## Exercise directions
Rescale the records starting at the line containing "This screenshot has width=727, height=545." and ending at the line containing "Action: (x=916, y=113)". Repeat every line in full, but multiply only the answer coordinates by 1.85 and round them to whole numbers, with halves going up.

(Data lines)
= = = = = = =
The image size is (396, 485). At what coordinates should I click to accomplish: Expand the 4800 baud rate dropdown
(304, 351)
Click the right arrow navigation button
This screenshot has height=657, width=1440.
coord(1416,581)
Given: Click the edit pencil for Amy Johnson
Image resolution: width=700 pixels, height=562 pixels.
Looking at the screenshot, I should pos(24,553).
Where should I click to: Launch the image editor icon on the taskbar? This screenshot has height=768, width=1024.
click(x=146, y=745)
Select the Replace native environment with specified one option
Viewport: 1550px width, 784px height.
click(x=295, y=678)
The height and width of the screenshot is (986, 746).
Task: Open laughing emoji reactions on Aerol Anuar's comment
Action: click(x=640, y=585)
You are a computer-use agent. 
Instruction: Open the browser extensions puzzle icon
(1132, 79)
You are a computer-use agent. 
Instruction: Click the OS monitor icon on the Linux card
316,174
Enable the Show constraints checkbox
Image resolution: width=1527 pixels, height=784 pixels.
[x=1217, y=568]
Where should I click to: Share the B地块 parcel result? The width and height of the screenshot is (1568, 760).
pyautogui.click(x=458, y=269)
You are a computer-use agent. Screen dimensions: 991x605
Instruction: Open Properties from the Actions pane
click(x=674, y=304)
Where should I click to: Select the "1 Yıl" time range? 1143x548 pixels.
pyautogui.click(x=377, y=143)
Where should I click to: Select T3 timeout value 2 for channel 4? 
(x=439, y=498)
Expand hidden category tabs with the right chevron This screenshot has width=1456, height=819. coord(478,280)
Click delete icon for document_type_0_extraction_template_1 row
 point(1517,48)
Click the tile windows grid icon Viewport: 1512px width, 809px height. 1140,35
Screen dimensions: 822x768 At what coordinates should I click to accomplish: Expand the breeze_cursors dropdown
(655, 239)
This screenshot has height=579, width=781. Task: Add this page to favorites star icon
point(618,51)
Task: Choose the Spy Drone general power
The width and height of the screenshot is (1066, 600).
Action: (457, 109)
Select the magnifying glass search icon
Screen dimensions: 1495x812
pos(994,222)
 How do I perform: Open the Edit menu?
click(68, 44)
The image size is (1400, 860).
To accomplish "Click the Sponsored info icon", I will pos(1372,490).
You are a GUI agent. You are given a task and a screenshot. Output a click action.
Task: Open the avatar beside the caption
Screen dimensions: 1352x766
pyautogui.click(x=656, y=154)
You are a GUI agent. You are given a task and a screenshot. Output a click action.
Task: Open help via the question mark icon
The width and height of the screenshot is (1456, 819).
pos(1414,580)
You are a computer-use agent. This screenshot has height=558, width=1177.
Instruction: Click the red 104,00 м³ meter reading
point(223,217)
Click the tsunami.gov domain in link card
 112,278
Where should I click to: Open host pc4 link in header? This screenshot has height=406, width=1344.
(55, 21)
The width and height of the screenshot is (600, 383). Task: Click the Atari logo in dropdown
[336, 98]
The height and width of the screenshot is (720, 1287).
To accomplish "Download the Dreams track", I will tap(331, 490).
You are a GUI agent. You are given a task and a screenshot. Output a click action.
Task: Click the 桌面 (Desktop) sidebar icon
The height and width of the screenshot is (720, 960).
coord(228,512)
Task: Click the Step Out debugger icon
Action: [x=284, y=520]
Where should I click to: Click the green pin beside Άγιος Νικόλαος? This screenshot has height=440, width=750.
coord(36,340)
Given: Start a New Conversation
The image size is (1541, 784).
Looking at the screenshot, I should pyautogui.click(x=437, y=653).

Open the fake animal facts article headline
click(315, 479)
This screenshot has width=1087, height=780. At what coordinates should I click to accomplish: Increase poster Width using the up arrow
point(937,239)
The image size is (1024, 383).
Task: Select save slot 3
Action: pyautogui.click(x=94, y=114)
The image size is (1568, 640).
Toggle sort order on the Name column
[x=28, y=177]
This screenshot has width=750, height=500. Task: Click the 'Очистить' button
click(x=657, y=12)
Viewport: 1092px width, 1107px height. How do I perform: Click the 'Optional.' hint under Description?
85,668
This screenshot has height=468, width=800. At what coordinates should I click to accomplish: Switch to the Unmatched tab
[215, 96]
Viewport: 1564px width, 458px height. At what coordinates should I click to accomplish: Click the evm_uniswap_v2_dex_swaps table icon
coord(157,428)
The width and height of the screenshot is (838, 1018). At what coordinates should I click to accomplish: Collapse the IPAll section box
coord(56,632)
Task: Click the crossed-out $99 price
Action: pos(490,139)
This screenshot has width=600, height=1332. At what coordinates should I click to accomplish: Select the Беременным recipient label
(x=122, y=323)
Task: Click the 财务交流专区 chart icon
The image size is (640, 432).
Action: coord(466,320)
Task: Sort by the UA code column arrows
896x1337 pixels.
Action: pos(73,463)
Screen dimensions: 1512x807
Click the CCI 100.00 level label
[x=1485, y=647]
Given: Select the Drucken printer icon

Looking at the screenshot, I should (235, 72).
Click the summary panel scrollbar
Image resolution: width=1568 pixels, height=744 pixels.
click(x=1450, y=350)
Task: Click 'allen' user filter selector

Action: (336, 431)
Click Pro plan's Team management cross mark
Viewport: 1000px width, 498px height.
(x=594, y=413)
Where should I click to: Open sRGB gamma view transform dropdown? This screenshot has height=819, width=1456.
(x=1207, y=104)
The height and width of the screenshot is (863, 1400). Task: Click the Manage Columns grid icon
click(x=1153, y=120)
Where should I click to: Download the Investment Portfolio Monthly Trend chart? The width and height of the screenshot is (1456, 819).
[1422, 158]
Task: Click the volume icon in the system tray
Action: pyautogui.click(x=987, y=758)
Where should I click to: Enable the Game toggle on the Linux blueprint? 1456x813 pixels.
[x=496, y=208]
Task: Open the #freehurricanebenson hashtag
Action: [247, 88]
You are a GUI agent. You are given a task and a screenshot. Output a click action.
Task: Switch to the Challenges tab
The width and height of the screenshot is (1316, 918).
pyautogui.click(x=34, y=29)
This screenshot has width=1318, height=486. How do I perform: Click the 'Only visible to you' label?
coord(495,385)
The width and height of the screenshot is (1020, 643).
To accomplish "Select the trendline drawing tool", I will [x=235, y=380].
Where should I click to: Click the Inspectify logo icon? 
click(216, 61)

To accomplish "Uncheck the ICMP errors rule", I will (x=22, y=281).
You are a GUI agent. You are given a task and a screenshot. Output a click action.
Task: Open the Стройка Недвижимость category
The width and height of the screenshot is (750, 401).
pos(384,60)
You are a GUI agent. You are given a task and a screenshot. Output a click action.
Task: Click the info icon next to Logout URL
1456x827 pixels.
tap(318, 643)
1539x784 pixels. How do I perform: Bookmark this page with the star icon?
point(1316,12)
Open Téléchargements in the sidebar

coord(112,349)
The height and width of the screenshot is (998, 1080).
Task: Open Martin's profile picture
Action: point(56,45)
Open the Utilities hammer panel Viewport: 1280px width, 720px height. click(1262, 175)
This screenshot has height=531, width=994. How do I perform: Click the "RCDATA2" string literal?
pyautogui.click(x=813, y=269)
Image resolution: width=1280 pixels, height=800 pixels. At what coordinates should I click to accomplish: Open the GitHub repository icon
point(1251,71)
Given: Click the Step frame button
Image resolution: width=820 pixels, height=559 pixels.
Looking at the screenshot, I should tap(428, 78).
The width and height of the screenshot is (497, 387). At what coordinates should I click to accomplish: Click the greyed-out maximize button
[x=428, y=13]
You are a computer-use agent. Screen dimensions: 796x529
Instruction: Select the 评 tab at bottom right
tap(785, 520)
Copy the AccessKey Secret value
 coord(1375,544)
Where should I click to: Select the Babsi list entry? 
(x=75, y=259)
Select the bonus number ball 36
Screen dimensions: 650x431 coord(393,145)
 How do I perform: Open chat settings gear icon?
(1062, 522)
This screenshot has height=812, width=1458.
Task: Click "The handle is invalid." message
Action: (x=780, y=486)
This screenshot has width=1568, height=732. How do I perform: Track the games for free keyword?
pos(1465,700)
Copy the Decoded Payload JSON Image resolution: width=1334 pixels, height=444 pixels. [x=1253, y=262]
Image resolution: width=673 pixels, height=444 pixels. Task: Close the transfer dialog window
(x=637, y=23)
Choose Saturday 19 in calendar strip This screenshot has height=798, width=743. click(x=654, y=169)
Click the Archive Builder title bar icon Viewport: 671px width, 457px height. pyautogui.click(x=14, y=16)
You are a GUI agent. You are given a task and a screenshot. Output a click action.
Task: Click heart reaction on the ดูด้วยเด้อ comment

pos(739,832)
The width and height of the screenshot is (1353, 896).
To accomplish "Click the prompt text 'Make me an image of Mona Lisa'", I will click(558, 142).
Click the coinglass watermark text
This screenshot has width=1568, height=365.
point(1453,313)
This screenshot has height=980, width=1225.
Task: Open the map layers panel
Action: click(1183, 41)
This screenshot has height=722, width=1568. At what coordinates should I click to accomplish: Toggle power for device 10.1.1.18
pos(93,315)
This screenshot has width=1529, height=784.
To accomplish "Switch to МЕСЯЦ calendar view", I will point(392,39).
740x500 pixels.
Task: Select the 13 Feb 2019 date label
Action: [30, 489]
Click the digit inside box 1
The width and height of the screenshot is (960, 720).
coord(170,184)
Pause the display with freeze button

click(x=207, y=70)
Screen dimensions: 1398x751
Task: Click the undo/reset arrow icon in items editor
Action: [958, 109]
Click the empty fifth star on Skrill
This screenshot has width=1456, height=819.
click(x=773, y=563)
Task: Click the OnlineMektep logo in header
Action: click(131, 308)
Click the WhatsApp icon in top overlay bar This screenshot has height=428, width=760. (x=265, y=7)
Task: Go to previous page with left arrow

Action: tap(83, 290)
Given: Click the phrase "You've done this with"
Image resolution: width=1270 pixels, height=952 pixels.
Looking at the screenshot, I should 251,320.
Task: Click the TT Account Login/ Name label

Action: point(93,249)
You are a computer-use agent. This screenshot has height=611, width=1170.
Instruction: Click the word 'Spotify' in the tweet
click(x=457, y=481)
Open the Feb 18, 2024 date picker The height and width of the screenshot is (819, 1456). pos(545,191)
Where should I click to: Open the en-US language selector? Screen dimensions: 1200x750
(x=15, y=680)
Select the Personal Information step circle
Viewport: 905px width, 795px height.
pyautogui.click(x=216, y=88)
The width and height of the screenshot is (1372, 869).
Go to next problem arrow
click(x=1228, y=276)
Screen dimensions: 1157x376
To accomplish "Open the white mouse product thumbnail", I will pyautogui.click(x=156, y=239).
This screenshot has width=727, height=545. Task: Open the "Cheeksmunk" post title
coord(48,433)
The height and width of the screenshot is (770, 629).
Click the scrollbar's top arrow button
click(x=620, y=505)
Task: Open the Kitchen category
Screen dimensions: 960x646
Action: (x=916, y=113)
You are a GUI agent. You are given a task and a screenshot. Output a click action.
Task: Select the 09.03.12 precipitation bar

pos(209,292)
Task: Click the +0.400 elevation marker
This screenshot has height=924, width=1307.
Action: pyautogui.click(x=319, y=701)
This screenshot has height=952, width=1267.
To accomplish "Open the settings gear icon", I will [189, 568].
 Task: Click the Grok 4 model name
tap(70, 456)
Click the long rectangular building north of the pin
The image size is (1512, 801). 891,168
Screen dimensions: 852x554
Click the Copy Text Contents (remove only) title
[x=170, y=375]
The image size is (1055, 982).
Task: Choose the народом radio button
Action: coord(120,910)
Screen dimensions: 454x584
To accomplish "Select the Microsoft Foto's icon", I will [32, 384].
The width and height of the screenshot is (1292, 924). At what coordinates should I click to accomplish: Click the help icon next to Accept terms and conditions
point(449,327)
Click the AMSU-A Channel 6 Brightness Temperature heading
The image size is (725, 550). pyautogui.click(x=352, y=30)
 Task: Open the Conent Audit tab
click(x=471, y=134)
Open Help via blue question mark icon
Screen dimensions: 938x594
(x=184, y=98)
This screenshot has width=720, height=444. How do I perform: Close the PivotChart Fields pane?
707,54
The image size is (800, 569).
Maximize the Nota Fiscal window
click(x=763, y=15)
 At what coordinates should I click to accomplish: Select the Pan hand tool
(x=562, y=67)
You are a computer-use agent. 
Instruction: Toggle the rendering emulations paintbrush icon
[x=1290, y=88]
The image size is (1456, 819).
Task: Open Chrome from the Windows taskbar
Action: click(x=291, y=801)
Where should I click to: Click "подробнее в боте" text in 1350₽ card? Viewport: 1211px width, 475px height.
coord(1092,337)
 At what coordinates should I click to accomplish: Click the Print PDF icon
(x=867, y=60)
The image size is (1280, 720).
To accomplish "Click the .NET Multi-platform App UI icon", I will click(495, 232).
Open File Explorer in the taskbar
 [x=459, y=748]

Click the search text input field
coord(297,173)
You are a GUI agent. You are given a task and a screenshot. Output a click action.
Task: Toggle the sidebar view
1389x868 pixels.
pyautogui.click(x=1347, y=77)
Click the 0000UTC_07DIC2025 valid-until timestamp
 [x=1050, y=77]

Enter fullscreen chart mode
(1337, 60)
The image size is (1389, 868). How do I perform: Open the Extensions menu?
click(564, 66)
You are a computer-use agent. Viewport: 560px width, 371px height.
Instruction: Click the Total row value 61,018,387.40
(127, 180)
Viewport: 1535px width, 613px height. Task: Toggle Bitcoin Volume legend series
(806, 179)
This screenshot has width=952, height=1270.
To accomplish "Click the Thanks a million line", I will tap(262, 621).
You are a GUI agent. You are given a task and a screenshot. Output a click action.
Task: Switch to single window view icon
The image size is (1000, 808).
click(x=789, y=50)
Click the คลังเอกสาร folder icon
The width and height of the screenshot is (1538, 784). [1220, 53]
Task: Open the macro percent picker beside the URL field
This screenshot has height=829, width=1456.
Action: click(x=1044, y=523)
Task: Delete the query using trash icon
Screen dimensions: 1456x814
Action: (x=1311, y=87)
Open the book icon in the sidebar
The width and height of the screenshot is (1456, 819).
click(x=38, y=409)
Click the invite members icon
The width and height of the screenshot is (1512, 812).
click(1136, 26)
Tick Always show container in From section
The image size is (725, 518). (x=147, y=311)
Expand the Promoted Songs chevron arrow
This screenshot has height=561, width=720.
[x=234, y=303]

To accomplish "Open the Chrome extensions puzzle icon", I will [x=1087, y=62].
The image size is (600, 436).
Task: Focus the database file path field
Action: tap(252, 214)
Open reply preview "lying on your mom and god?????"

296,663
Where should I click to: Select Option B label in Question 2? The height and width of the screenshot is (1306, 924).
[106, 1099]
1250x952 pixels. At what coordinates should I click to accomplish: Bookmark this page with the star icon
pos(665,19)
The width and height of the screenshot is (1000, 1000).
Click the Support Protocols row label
= = = = = = =
## Solution to this exercise
This screenshot has width=727, height=545. Task: Open the "Cheeksmunk" post title
coord(89,801)
The height and width of the screenshot is (770, 629).
Click the scrollbar's top arrow button
click(x=1147, y=934)
Task: Open the Kitchen category
Screen dimensions: 960x646
Action: (x=1695, y=209)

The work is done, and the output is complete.